→ About this task
Only a number is wanted here. Tally the lines of the data that contain "will".

Dataset entries:
···
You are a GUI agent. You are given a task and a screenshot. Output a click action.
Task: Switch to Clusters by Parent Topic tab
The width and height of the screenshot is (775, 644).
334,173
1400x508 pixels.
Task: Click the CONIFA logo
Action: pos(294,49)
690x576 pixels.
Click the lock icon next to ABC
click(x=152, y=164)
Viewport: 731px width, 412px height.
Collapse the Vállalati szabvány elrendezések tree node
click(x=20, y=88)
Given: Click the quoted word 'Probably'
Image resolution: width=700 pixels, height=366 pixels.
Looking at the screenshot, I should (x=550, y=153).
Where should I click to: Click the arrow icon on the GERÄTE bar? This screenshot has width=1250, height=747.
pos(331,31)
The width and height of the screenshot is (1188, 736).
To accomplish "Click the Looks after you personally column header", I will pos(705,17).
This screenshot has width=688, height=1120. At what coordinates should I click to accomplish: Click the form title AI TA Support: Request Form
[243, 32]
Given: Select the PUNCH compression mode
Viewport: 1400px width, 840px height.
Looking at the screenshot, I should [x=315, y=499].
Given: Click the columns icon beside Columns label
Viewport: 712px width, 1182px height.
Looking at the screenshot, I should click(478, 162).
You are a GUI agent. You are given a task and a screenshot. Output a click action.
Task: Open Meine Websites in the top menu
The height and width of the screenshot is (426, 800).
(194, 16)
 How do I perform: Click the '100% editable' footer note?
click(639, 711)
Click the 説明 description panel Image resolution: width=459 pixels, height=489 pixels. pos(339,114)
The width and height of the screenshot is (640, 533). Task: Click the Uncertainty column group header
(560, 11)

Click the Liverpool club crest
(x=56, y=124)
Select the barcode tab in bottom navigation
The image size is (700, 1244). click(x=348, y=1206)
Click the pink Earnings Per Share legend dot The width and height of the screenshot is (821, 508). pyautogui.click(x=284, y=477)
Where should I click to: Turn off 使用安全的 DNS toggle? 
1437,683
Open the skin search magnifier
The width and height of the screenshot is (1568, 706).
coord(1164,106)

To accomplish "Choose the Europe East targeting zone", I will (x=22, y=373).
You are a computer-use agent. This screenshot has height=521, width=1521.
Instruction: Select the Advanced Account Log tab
···
→ Task result
2